FOIArecords productiongovernment shutdown stay motionmotion to un-stay
Constitutional question: The constitutional stakes underlying RFKHR v. DoS are significant even though the immediate dispute is procedural. The Fifth Amendment's due process protection extends to individuals in US custody regardless of where they are held; if the US contracted with El Salvador to hold individuals in conditions that would be unconstitutional in the US, that contract may itself be constitutionally infirm. The records litigation is the precondition for evaluating that question: you cannot assess the constitutionality of what you agreed to until you know what you agreed to. The shutdown-as-delay tactic also has a constitutional dimension: using a legislative-executive funding failure to stall judicial oversight of executive conduct converts the shutdown into an executive impunity shield.
Newsom v. Trump 25-cv-04870 · 3:25-cv-04870
Newsom v. Trump (the district court case) had been frozen because of an appeal. The plaintiffs said: that appeal is about one specific issue — but there are other issues moving forward. Can we un-pause on those? A 9th Circuit three-judge panel agreed. An appeal of a specific interlocutory order doesn't freeze the whole case. Resume.

Newsom v. Trump (3:25-cv-04870) is the district court proceeding underlying the 9th Circuit case (25-3727) challenging the federalization of the California National Guard. The district court case had been stayed while a specific issue — likely a preliminary injunction or TRO — was being appealed to the 9th Circuit. The plaintiffs argued that the appeal only covers that specific interlocutory order, not the entire merits of the case; the district court should keep moving on the issues not covered by the appeal.
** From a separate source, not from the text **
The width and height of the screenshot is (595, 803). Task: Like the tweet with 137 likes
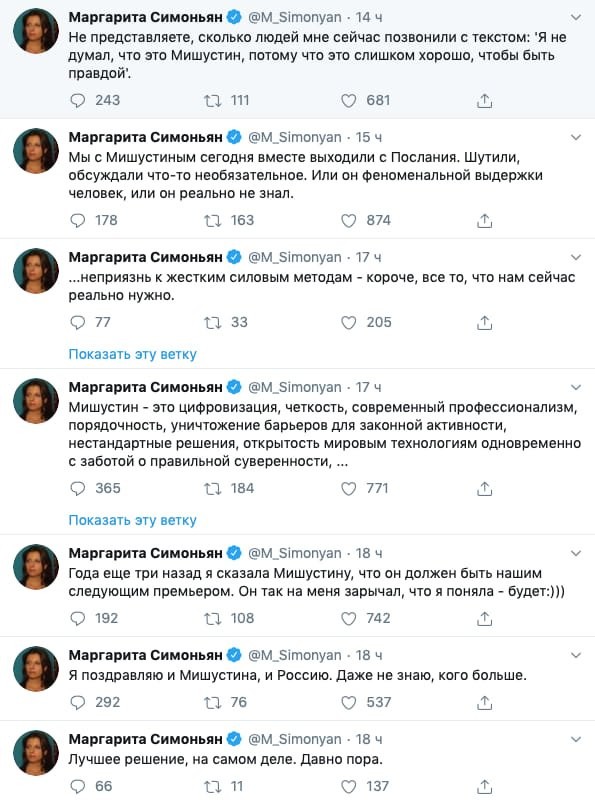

A three-judge 9th Circuit panel agreed: an interlocutory appeal of a specific order (a TRO or PI) does not divest the district court of jurisdiction over the rest of the case. The district court should resume proceedings on the merits while the specific PI issue remains on appeal. Result: the Newsom district court case should begin moving forward again, even as the broader 9th Circuit case on the PI continues on its own appellate track.
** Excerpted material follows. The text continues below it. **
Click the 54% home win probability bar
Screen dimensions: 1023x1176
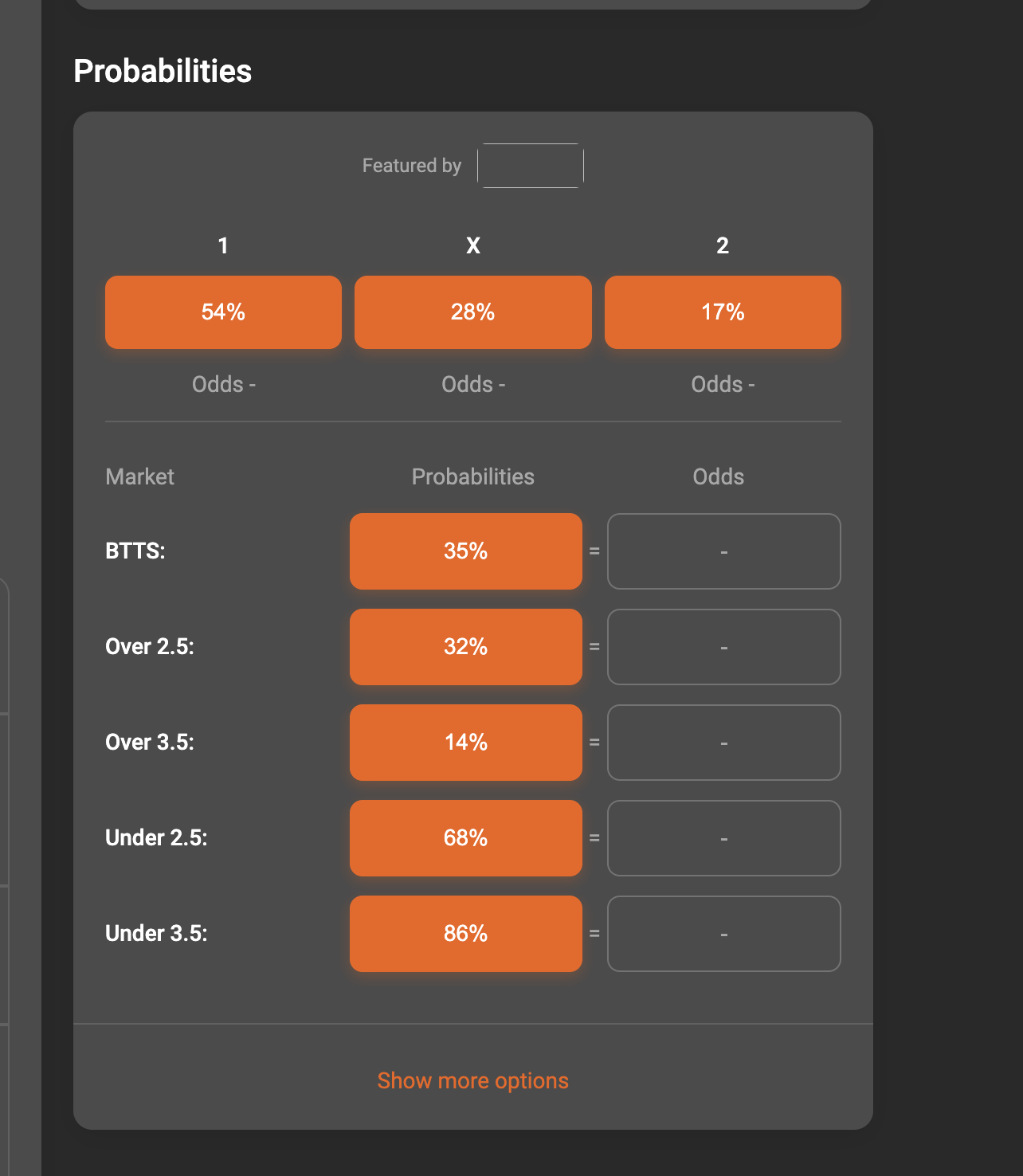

Interlocutory appealdivestiture of district court jurisdictionjurisdiction over non-appealed portions of caseRule 65 preliminary injunction
Constitutional question: The procedural ruling has constitutional significance for the National Guard federalization question: the faster the district court can develop a full merits record on Newsom's claims (including the statutory interpretation of § 12406 and the factual predicate), the sooner courts can answer the underlying constitutional question about state sovereignty over the Guard on a complete evidentiary basis rather than a preliminary one. Delay-by-appeal is a litigation tactic; the 9th Circuit panel's ruling prevents it from working here.